Madison County – A week or so ago, the Tribune published an article on the Shelton Laurel massacre (SLM), just one of the hundreds, maybe thousands, of tragedies and atrocities that happened during the Civil War.
The article caught the eye of one Madison County native, Dan Slagle, who has researched the massacre since he learned about it after returning home from a stint in the Navy in the 1980s. “Growing up in Madison County, I never heard that story until I got home out of the Navy, and I read about it in a book,” Slagle told us.
While Slagle had praise for the article as far as it went, as you can imagine, with decades of researching the incident, he had more, and we thought it would be good to glean some of that information Slagle had found out about the massacre and pass more depth of the story on to our readers. Slagle had much more information than we could fit into one story, but here is additional insight into the tragedy.
Asked about errors or omissions our story may have had, Slagle said, “Well, it’s a complicated story…you did a good article from the information you had, but it boils down to sources,” he replied. ” I can share what I’ve found over the years.”

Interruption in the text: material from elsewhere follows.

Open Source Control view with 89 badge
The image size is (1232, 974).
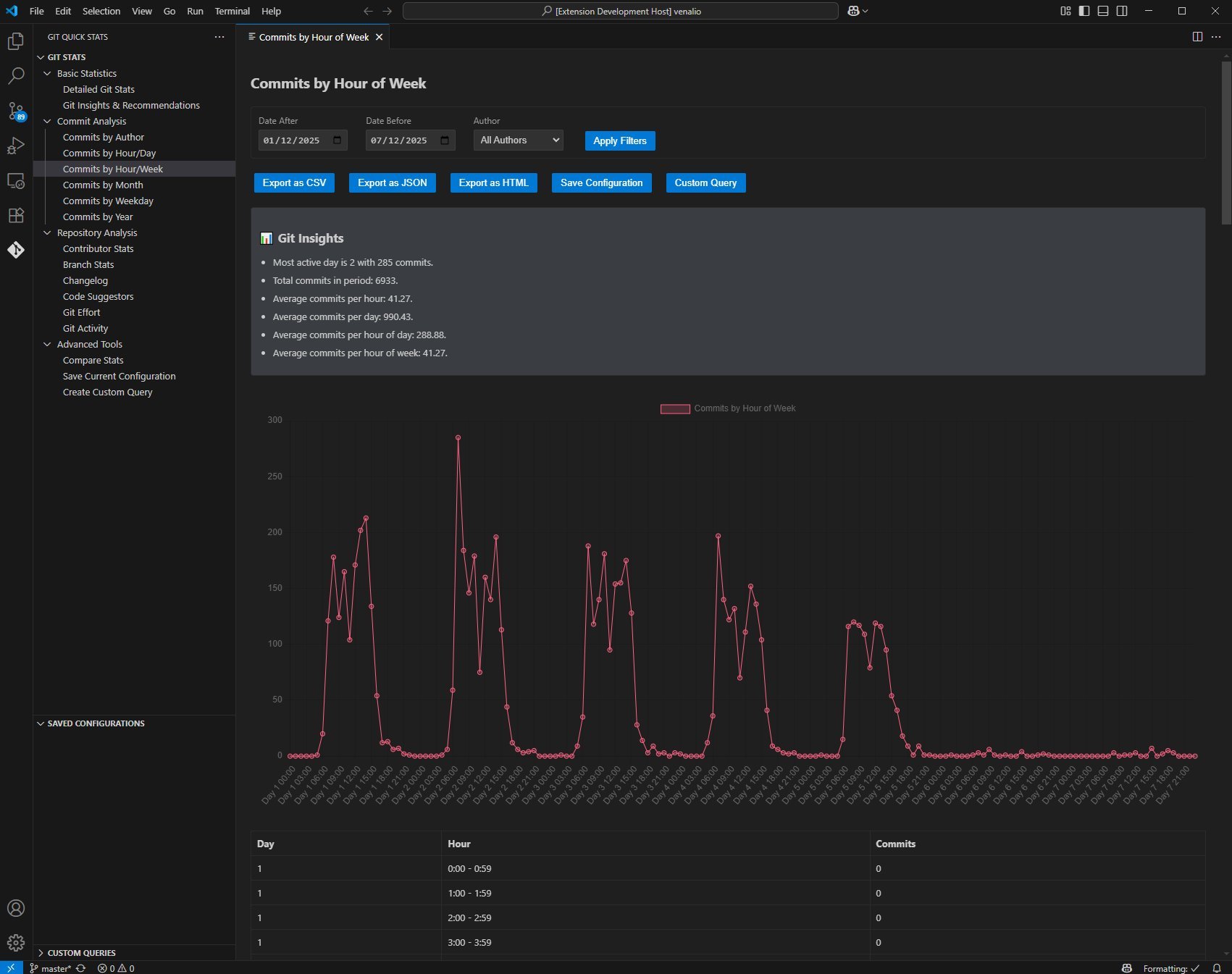coord(16,111)
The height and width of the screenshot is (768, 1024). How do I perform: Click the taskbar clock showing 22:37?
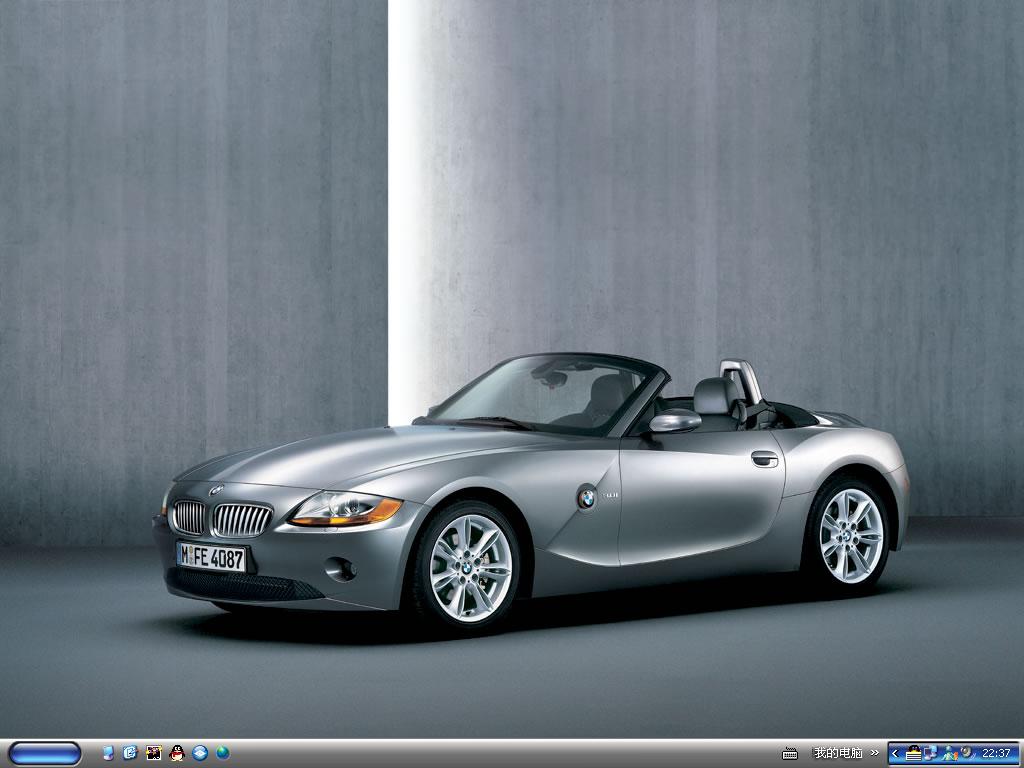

Slagle said that the date of the massacre “a lot of places have that that happen January 18, 1863. I have documentation from three or four sources of the time that that killing occurred on January 19, 1863. While there is only a one-day difference, Slagle said details are essential.
He said a lot of information that’s out there on the massacre comes from a book by Phillip Shaw Paludan called “Victims: A True Story Of the Civil War.” Paludan was a professor at a college in the Midwest. Slage says of Paludan’s work, “I guess it’s the best information out there to date that’s been published, as far as book form, but golly, he got so much stuff wrong that it’s not funny.” The January 18 date is part of that incorrect information. “It really makes no difference than a hill of beans, I guess…I’m real picky about details because sometimes you start adding up all those details, and you start getting a different story,” he added.
“I was happy to see you said the force that did this, the killing, was under the command of Lawrence Allen. In most places, we read that ‘no, no, Allen was not even there. He was under suspension for doing something. He was back in Tennessee.” Who else would have been blamed for the massacre? Lieutenant-Colonel James A. Keith is who some credit command of the men.
Indeed, a newspaper from “The New York Times” quoting the Memphis Bulletin said Allen was “suspended for six months for crime and drunkenness.” However, Slagle said of newspapers, “This is a Union newspaper article – not to be confused with “history.” Both South and North used newspapers as propaganda tools. There are many “facts” in this article that are just not so…I have documentation that he was there from two or three different sources of the time.”
He did say Keith wrote a 12-page letter in which he denied being a part of the killings or being in command. He also said that the last he saw of “the prisoners, they road off with Col. Allen and Capt. Nelson.” “I’m not sure I believe that story either, but at least it’s coming from a primary source,” said Slagle.
He also took umbrage with the phrase used in the article that “the 64th had a fierce loyalty to the Confederate cause.” “I’m not so sure that was true. Some of the officers may have felt that way, but by the time the 64th was formed, I’m guessing most of those guys were not enrolled by volunteering in the 64th. The conscription act had come along by then, and they [the men] didn’t have much choice,” explained Slagle.
Slage had much more to say about the SLM, but in the long story short, check your sources and compare accounts of the story.